THINGS TO DO:
A) Translate this sentence from the Alta Energy summary into French: "Historically, Canada’s main tool to combat treaty abuse, including treaty shopping, has been the GAAR."
B) Please echo the Alta Energy summary starting at "- In the earlier" and ending at "are properly established.".
C) Write what comes next in the Alta Energy summary, following on from its last sentence.

READING TEXT Start Marker

On February 12, the Federal Court of Appeal (FCA) released its decision in The Queen v. Alta Energy Luxembourg S.a.r.l.1 (Alta Energy), a case that represents an attempt by the Canadian tax authority to relitigate the issue of whether Canada’s domestic general anti-avoidance rule (GAAR) can apply to curtail so-called “treaty shopping”.2
What you need to know
- The FCA in Alta Energy unanimously upheld the decision of the lower court that the GAAR did not apply to deny the foreign taxpayer’s claim for a treaty-based exemption from capital gains tax arising on a sale of shares of a Canadian subsidiary that derived their value from resource properties in Alberta.
- In the earlier decision of The Queen v. MIL (Investments) S.A.,3 the Canadian tax authority had similarly asserted that the GAAR should apply to deny treaty benefits in a treaty shopping context, without success.
- The FCA has placed an extremely high bar on applying the GAAR to deny the benefits of an applicable tax treaty where the express requirements to access the treaty benefits are properly established.
- Historically, Canada’s main tool to combat treaty abuse, including treaty shopping, has been the GAAR. However, the Multilateral Convention to Implement Tax Treaty Related Measures to Prevent Base Erosion and Profit Shifting (MLI) introduces countermeasures to prevent treaty abuse, such as the principal purpose test (PPT). The MLI is an international tax treaty that will modify the majority of Canada’s bi-lateral tax treaties to incorporate these countermeasures, with coming-into-effect dates that vary from treaty to treaty.
- With the MLI now in effect in respect of a number of Canada’s tax treaties, notably those with Luxembourg and the Netherlands, it is unclear whether the Canadian tax authorities will look to appeal the Alta Energy decision, which solely involved the GAAR, or consider domestic legislative measures to respond to the decision.
- The MLI will import the PPT into most of Canada’s tax treaties in respect of treaty exemptions for tax on capital gains realized in taxable periods beginning as early as June 1, 2020 (depending on the particular treaty), even if the gains accrued in prior periods. The Alta Energy decision may embolden taxpayers wishing to crystalize accrued gains prior to the coming-into-effect of the PPT, for which there is little guidance and which has yet to be tested before the courts, in reliance upon the existing treaty provisions.

READING TEXT End Marker
GIVEN INFORMATION Start Marker

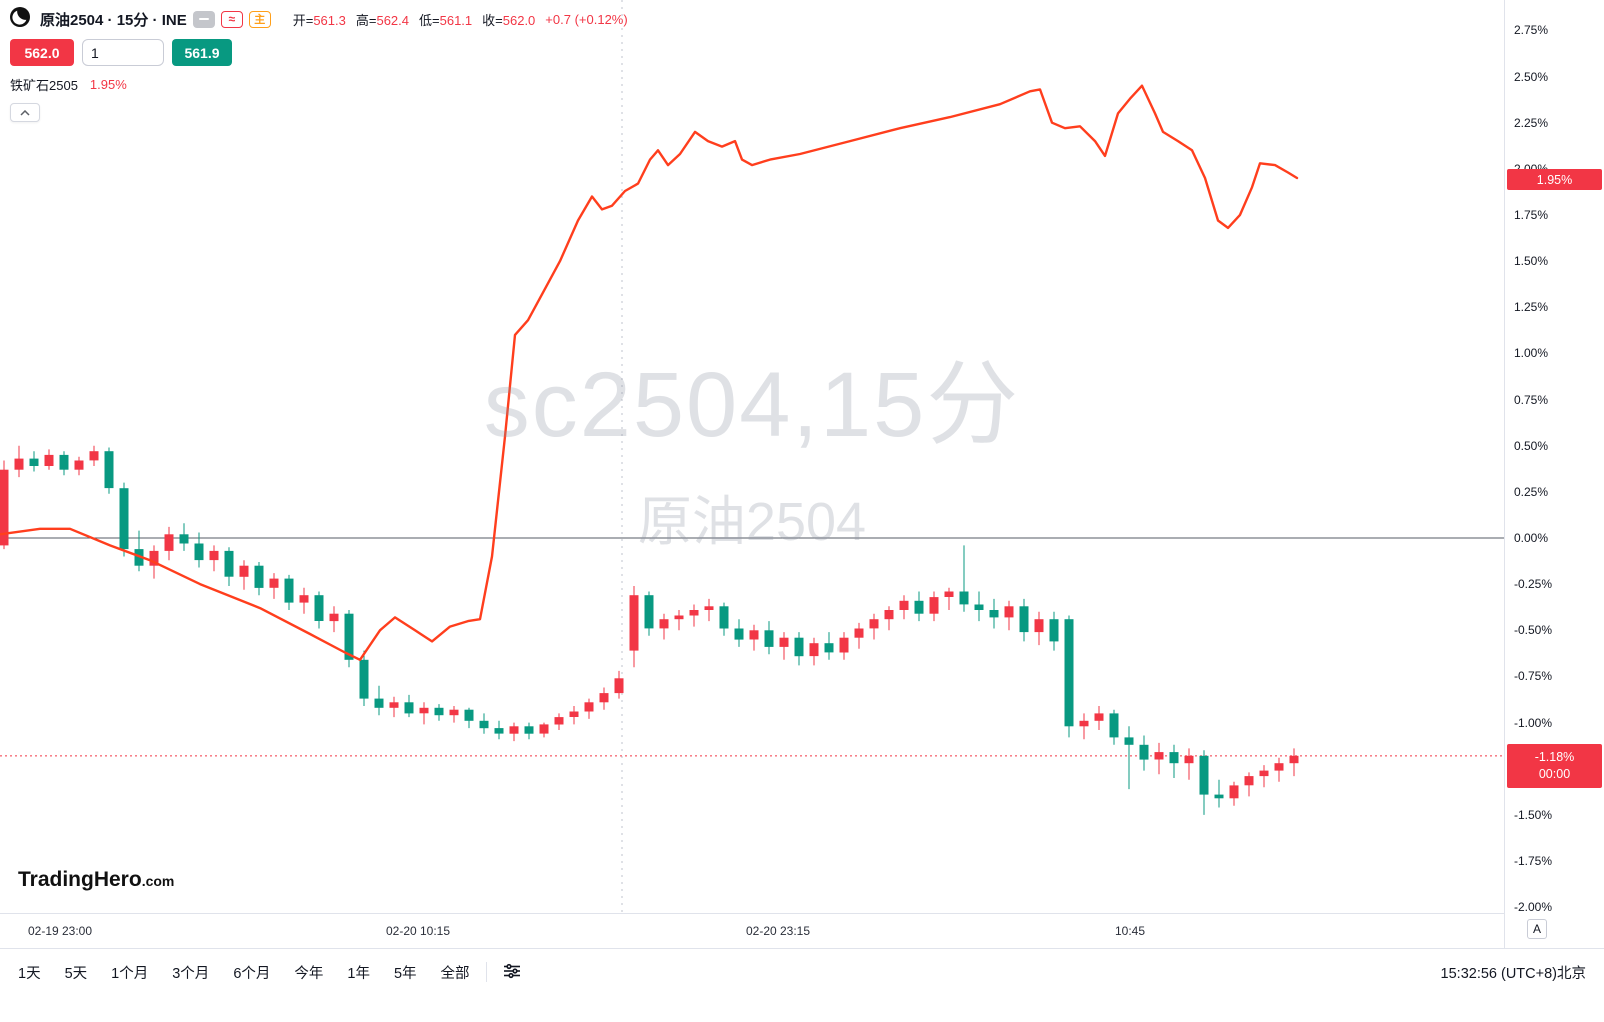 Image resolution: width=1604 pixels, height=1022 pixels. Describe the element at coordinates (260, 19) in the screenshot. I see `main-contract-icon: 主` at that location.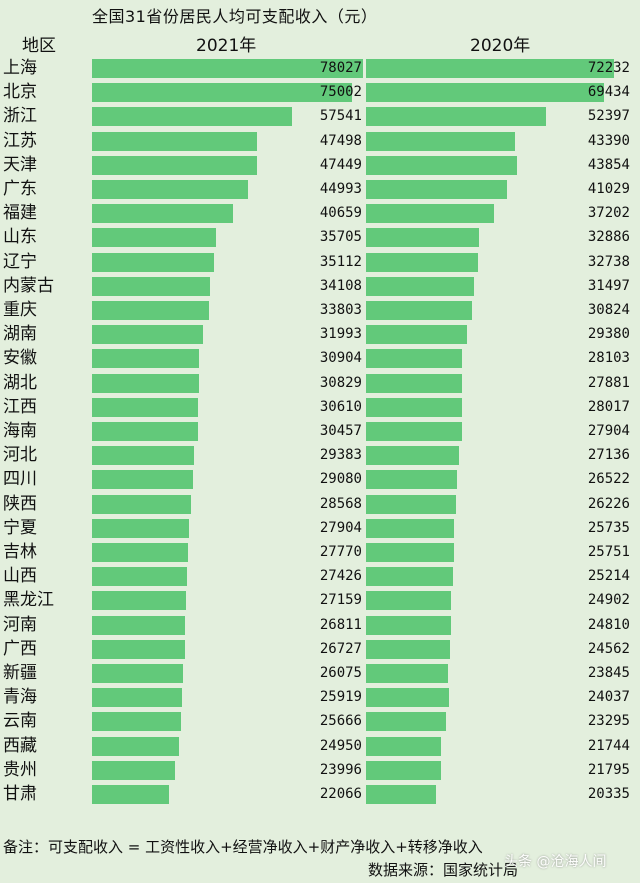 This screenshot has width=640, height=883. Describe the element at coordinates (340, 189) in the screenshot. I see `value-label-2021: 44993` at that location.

GIVEN INFORMATION End Marker

LIST OF ANSWERS:
A) Historiquement, le principal outil du Canada pour lutter contre l’abus des conventions fiscales, y compris le chalandage fiscal, a été la RGAÉ.

B)
- In the earlier decision of The Queen v. MIL (Investments) S.A.,3 the Canadian tax authority had similarly asserted that the GAAR should apply to deny treaty benefits in a treaty shopping context, without success.
- The FCA has placed an extremely high bar on applying the GAAR to deny the benefits of an applicable tax treaty where the express requirements to access the treaty benefits are properly established.

C)
Alta Energy was a private U.S.-based company with experience in developing unconventional shale reserves and financial backing from a U.S. private equity fund. Alta Energy established a Canadian subsidiary (Alta Canada) to acquire an interest in a shale development in Alberta. When it was recognized that holding the Alta Canada shares could potentially give rise to adverse U.S. tax consequences for the private equity fund, this holding was restructured by way of a transfer of the Alta Canada shares to a Luxembourg holding company (Alta Lux).
Following a short period of accumulating properties, drilling several wells and planning the construction of the necessary infrastructure for a full-scale development, the board of Alta Energy determined that market factors warranted the consideration of an exit from the project. Ensuing discussions ultimately led to a deal being consummated and Alta Lux realizing a gain of over $380 million on the sale of the Alta Canada shares to the third-party buyer.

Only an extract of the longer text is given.